Las pinturas rectangulares enrolladas o thangkas ocupan un lugar primordial en el arte decorativo del Tíbet. Normalmente cuelgan en las paredes de los templos y sirven como soporte para la meditación. La técnica consiste en pintar con pinceles sobre un lienzo de algodón, aunque también se usan el bordado y el pegado de retazos de tela con vivos colores. Los motivos son, por supuesto, budistas y refieren a las distintas etapas en el camino del “iluminado” hasta alcanzar el nirvana. El diseño en sí responde a esquemas muy estrictos, compuestos alrededor de un punto central desde donde nacen una serie de simetrías que combinan la abstracción de los mandalas con imágenes figurativas del Buda. Tienen algo de laberíntico y de hipnótico, y los tibetanos no las consideran obras de arte en sí –al menos en el sentido occidental del término– sino que el disfrute y el sentido de la obra está en el proceso de su ejecución, restringido, por supuesto, al grupo de creadores, por lo general monjes de un monasterio para quienes el acto artístico es una experiencia de goce místico. Una vez culminada, la obra pierde su valor principal.

Una mujer tibetana hace girar su rueda de oración, en cuyo interior hay un mantra escrito.

Según la cosmogonía tántrica, antes de que el universo comenzara a existir reinaba el puro caos (no había formas). Este caos se denomina Purusha y está representado en las thangkas bajo la figura del círculo (la forma más dinámica). La aparición de un cuadrado en el mandala –por lo general en combinación con el círculo– representa el origen de todo y la creación de un mundo con formas. Este diagrama básico, que se remonta muchos milenios en el pasado del hinduismo védico, pretende explicar las leyes elementales del universo y fue tomado al pie de la letra por el budismo tibetano.
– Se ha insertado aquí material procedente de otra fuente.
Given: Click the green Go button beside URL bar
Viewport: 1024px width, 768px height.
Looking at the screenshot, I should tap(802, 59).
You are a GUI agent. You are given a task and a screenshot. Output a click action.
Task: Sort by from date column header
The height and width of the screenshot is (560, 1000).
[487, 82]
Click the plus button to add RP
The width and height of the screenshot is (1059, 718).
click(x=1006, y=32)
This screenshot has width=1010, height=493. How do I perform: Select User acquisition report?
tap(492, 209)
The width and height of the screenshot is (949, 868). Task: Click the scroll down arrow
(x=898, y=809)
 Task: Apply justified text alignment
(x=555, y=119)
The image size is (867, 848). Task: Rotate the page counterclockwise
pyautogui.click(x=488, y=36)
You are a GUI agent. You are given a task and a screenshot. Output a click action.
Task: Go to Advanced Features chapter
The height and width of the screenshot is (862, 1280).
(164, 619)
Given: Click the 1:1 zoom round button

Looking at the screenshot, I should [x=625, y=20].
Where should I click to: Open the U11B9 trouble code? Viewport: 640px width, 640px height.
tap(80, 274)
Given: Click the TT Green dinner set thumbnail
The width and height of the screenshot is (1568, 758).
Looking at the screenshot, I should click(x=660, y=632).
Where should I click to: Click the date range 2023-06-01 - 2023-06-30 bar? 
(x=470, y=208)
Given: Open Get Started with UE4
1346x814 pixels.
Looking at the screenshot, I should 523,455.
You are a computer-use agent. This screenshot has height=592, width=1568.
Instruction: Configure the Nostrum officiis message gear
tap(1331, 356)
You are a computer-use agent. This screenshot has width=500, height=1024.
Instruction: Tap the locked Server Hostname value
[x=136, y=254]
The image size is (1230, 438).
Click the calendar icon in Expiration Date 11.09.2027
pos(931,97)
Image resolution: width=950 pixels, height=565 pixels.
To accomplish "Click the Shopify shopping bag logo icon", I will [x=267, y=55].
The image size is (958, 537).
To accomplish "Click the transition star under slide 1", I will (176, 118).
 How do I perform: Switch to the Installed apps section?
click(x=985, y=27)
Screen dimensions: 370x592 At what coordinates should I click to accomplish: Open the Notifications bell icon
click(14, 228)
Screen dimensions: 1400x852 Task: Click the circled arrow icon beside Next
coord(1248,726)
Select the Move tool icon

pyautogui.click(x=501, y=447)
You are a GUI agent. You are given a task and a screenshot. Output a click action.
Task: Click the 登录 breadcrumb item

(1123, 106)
Su lógica intrínseca conduce a la idea de la inmortalidad: aun cuando el alma vuelva a reencarnar, existirá fundida en el todo o en la nada, que es lo mismo. Esa misma idea del tiempo circular, tan abstracta y tan sencilla a la vez, es la que subraya a diario la gente en las calles del Tíbet, donde hacen girar una especie de ruedita cilíndrica clavada en un palito mientras están, por ejemplo, sentados en una plaza, ya sea meditabundos o conversando alegremente con los demás. Cada tanto hacen girar varias veces sobre su eje este objeto sagrado que en su interior tiene enrollado un mantra escrito en papel de pulpa de arroz. La rueda de oración debe girar siempre en el sentido de las agujas del reloj, igual que los peregrinos alrededor de los templos y las stupas. Es la simbólica “rueda de la vida y la muerte”, un ritual eterno y prefijado que comienza donde termina y hace cotidiano y palpable para el ser humano local un proverbio tibetano que reza: “Mañana o la próxima vida, nunca se sabe qué llegará primero”.